A Fiscal Time Bomb in the Bailout Bill?

Andy McCarthy writes:

Orwell must be having a good laugh today. Nancy Pelosi yesterday released a summary of the bailout. Under the heading of “Protection for Taxpayers …” Madame Speaker includes this whopper (my italics): The scheme “[a]llows the government to purchase troubled assets from pension plans, local governments, and small banks that serve low- and middle-income families.” So in addition to rewarding irresponsible lenders and borrowers, we taxpayers are now to be “protected” by buying the toxic debt of states, cities and municipalities. It’s one thing to throw a life-line to the credit industry; local governments, by contrast, have the ability to cut spending drastically or raise taxes if their inhabitants want government services.

To get an idea of just how disastrous this policy is, read Stephen Moore’s article from March 24 issue of THE WEEKLY STANDARD. Moore takes a look at the mountains of debt facing local governments and sees “the next great financial bubble in America–a fiscal time bomb that could cause your local and state tax bills to double or even triple in years to come.” At the time, Moore noted that the city government of Vallejo, Calif., had narrowly averted filing for bankruptcy because it could “no longer afford to pay the extravagant salary and retirement benefits of its public employees.” In fact, Vallejo went on to declare bankruptcy two months later in May, and unions are now locked in a legal battle with the city government. Moore observed that “Part of the problem is that the real estate crisis is especially pronounced in California and, as housing values fall, so do city property tax collections…. With hundreds of thousands of public employees in California, you have the potential for catastrophic long-term financial distress.”
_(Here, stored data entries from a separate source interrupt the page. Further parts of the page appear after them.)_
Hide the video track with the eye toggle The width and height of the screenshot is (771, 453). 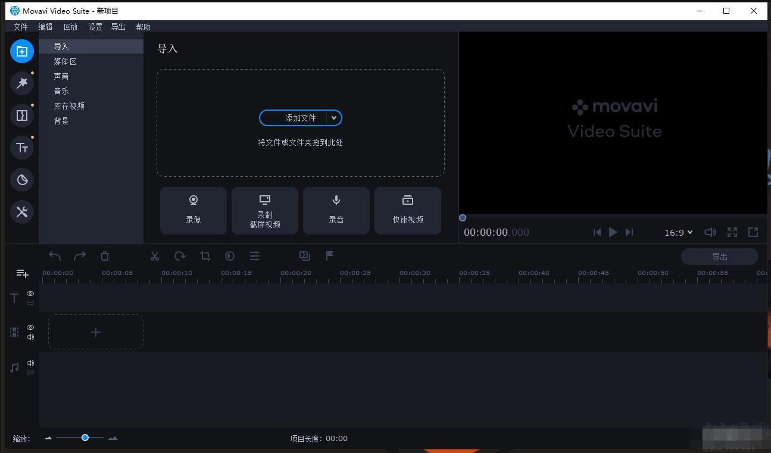30,327

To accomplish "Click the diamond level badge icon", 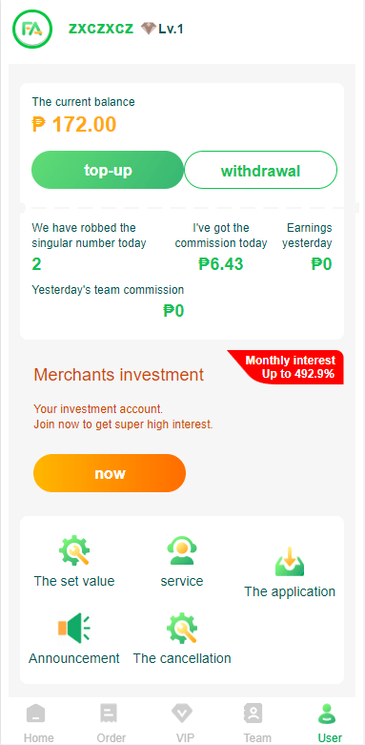I will point(148,29).
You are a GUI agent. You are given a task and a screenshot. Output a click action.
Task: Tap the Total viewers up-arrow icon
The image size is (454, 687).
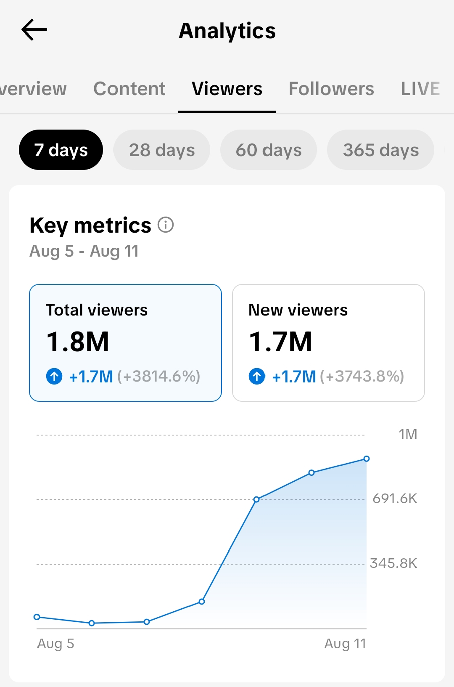coord(54,376)
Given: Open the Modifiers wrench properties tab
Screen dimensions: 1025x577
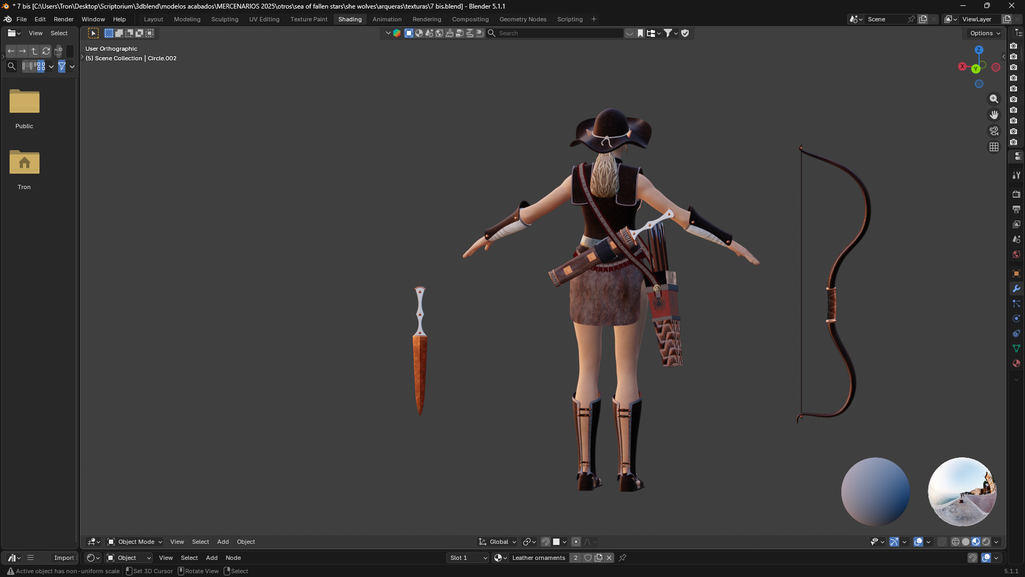Looking at the screenshot, I should pyautogui.click(x=1016, y=289).
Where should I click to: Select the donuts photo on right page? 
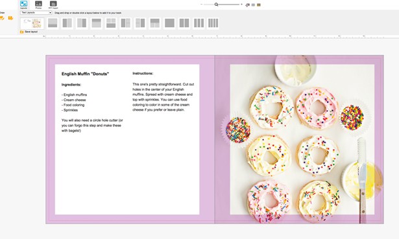(302, 139)

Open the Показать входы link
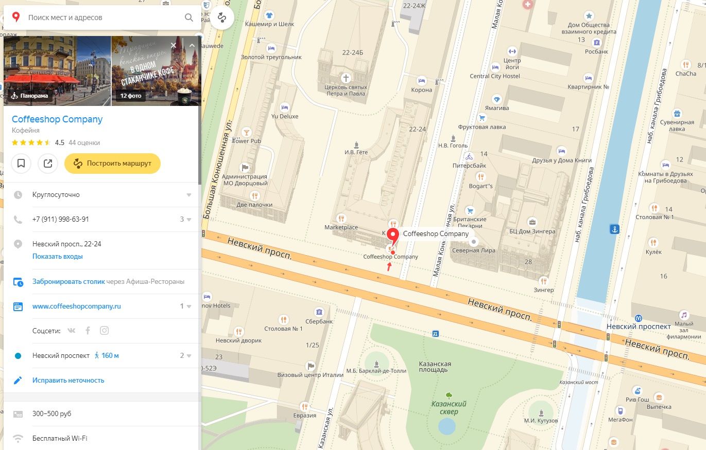point(57,256)
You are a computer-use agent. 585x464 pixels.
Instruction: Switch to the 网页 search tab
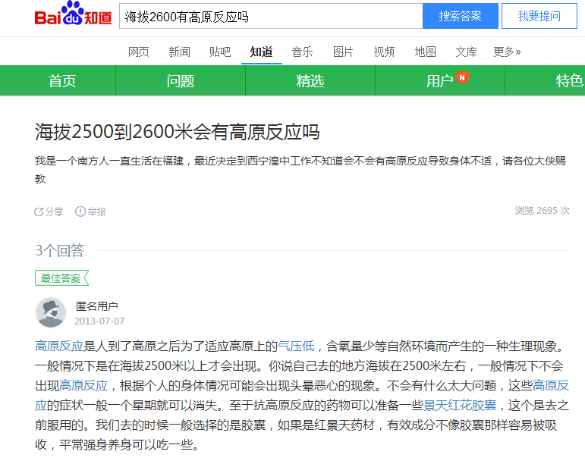point(138,52)

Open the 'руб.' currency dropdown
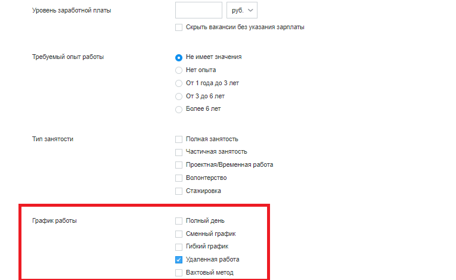click(x=242, y=10)
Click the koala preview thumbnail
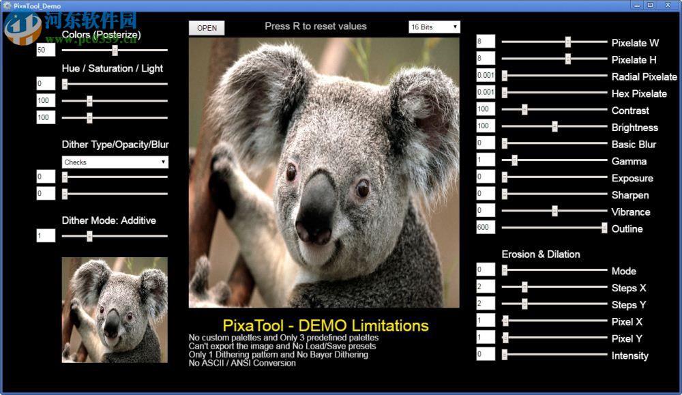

There are several other cities in California that are contemplating the bankruptcy option thanks to multi-billion-dollar public employee pension and health care obligations that have become effectively unpayable. “Vallejo’s fiscal problems aren’t unique. They’re just the tip of the debt iceberg here in California,” says Keith Richman, a former state legislator and now president of the California Foundation for Fiscal Responsibility (CFFR). The California Public Employees’ Retirement System has $26 billion of unfunded liabilities. The teachers’ retirement system is $20 billion in the red–health benefits add another $48 billion to its shortfall.

Would it be “very unpatriotic” for Congress to pass a measure that potentially saddles the federal government with many billions of dollars of debt incurred by irresponsible local governments and benefits Nancy Pelosi’s California congressional delegation in particular? I suppose it would be unfair to single out Pelosi, since this boondoggle is sure to benefit lots of other governments who have conceded far too much to union bosses … like, say, Barack Obama’s Chicago:

Plenty of cities outside California are facing a similar tsunami of debt thanks to years of super-generous labor agreements. The ten largest Chicago-area cities face a combined $18.7 billion in unfunded pension liabilities, according to a new report by the Chicago Civic Federation. The city of Chicago has less than 50 percent of the money it needs to pay the benefits promised to Chicago police and firemen. Philadelphia was forced to issue a $4.5 billion bond in February to cover unfunded pension liabilities for 33,000 retirees. The total cost to states for paying for all teacher retirement health and pension obligations is now estimated at $3 trillion, and growing each year [emphasis mine].